Dernière chance : l’examen par le Parlement
Ce détricotage progressif d’une PAC plus verte et en phase avec les défis mondiaux est encore susceptible d’être contrecarré par un examen du Parlement européen du 11 au 14 mars prochain. Beaucoup d’Européens attaché à pérenniser une agriculture renouvelable et saine pour les générations futures en attendent beaucoup. En l’état du texte, aucune aide ne vient soutenir la filière Bio ou l’agriculture de proximité – ce qui pourtant bénéficierait aux plus petites exploitations, les plus fragiles actuellement. Les contours actuels du texte évoquent seulement « 30 % du plafond national annuel des paiements directs » dédiés « au financement de pratiques agricoles bénéfiques au climat et à l’environnement ».
Le montant total de la PAC est lui aussi en discussion, car beaucoup aimeraient que le montant diminue. Le Budget de l’UE étant en diminution de 14 %, on peut supposer qu’il en sera de même pour ce secteur. Paradoxalement, les amendements adoptés ne vont pas dans ce sens puisqu’ils augmentent la note de près de 7 milliards, selon les Verts européens, par rapport aux propositions initiales.

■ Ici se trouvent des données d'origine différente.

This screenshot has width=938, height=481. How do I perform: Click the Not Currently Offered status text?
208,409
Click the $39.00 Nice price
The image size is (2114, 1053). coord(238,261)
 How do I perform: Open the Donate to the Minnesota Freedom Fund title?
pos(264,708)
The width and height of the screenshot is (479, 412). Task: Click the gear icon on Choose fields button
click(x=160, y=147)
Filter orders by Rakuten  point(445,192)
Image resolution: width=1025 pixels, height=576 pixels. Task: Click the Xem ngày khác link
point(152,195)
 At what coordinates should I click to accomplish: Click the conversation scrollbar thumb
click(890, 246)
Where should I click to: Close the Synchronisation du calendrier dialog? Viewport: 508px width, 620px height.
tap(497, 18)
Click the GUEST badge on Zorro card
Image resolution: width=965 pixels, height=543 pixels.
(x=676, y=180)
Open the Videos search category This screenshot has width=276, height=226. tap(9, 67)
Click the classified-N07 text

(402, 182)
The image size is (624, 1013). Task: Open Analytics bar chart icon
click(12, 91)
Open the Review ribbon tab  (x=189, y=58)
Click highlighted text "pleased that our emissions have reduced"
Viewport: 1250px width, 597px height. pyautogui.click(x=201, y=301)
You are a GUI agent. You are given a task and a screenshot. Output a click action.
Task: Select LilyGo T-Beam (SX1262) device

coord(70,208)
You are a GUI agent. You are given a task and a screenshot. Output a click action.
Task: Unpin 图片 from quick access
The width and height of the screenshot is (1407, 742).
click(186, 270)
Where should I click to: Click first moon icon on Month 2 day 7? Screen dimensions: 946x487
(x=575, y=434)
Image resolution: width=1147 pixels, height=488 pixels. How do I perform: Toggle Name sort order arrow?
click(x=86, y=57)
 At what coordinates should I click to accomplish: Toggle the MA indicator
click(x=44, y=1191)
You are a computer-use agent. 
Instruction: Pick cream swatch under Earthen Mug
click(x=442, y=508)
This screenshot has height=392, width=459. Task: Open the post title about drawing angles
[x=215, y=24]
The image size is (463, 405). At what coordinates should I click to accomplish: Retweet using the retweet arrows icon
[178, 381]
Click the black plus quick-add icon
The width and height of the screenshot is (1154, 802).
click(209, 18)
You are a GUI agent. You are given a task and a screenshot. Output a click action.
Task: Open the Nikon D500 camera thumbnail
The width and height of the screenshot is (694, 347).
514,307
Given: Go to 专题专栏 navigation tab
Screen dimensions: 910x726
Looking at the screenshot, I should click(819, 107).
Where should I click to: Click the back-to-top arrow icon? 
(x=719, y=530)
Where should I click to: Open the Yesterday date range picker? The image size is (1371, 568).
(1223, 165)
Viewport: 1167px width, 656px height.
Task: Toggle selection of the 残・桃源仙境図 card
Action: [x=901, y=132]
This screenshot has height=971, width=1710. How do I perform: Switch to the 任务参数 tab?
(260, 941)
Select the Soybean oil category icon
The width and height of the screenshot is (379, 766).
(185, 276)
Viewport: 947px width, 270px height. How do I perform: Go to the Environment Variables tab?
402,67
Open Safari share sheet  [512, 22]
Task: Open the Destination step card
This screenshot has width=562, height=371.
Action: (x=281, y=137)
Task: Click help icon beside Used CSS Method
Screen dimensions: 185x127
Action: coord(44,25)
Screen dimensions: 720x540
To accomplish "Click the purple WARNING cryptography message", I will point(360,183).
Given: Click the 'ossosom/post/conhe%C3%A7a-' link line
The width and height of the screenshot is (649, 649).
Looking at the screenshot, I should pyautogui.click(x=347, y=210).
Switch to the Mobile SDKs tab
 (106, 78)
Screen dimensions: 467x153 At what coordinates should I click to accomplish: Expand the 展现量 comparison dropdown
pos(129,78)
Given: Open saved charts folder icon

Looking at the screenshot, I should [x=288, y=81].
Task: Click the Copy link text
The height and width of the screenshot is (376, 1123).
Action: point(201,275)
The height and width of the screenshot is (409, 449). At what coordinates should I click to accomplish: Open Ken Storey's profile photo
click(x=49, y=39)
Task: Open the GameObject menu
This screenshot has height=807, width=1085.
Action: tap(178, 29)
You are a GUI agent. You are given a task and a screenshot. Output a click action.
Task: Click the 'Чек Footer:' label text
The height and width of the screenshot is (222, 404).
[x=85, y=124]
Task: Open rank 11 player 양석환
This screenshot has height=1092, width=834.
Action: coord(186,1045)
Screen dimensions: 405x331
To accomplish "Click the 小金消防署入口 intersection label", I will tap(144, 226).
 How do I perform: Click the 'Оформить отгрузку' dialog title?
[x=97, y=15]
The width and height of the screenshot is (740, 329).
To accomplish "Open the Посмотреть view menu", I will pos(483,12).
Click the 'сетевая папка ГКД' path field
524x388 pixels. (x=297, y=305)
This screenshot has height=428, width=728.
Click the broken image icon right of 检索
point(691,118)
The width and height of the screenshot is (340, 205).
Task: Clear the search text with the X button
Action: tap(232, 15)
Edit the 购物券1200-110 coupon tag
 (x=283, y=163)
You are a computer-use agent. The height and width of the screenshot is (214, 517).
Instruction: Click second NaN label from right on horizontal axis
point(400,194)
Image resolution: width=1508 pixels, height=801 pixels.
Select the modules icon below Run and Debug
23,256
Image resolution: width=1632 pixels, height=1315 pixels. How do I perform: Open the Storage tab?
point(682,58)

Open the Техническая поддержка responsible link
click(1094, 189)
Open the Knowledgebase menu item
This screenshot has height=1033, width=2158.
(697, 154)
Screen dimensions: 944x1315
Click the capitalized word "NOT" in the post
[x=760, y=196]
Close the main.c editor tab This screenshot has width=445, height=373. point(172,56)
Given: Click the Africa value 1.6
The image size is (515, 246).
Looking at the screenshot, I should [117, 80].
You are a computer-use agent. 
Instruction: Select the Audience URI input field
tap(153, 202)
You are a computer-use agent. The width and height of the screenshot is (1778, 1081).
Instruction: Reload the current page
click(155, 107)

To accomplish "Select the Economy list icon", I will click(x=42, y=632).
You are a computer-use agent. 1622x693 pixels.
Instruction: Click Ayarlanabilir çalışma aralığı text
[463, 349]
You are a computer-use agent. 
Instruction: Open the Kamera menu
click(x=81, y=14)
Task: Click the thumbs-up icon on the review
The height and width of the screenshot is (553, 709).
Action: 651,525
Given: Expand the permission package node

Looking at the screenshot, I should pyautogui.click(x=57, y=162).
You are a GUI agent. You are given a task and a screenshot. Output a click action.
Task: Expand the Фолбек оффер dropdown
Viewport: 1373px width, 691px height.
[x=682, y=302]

Hollande s’oppose à une agriculture repensée et durable
Plus grave encore, François Hollande a réaffirmé le 5 février dans son discours au Parlement européen, qu’il fallait privilégier l’agriculture animale face à l’agriculture végétale, la première étant selon lui en danger. Les maraîchers ont diversement apprécié…
Au demeurant, la France affirme bien s’en tirer malgré la diminution du budget européen, voté le 7 et 8 février 2013. Et pour cause : on déshabille Pierre pour habiller Paul. Bio, Innovation et Education semblent encore sacrifiés au profit des lobbies de l’agriculture intensive. Une agriculture animale, qui consomme 10 fois plus d’eau pour produire la même quantité de protéines que l’agriculture végétale, pollue les sols. D’où la nécessité d’investissements dans l’innovation, dans le recyclage des rejets toxiques, dont certains pourraient permettre de produire de l’énergie.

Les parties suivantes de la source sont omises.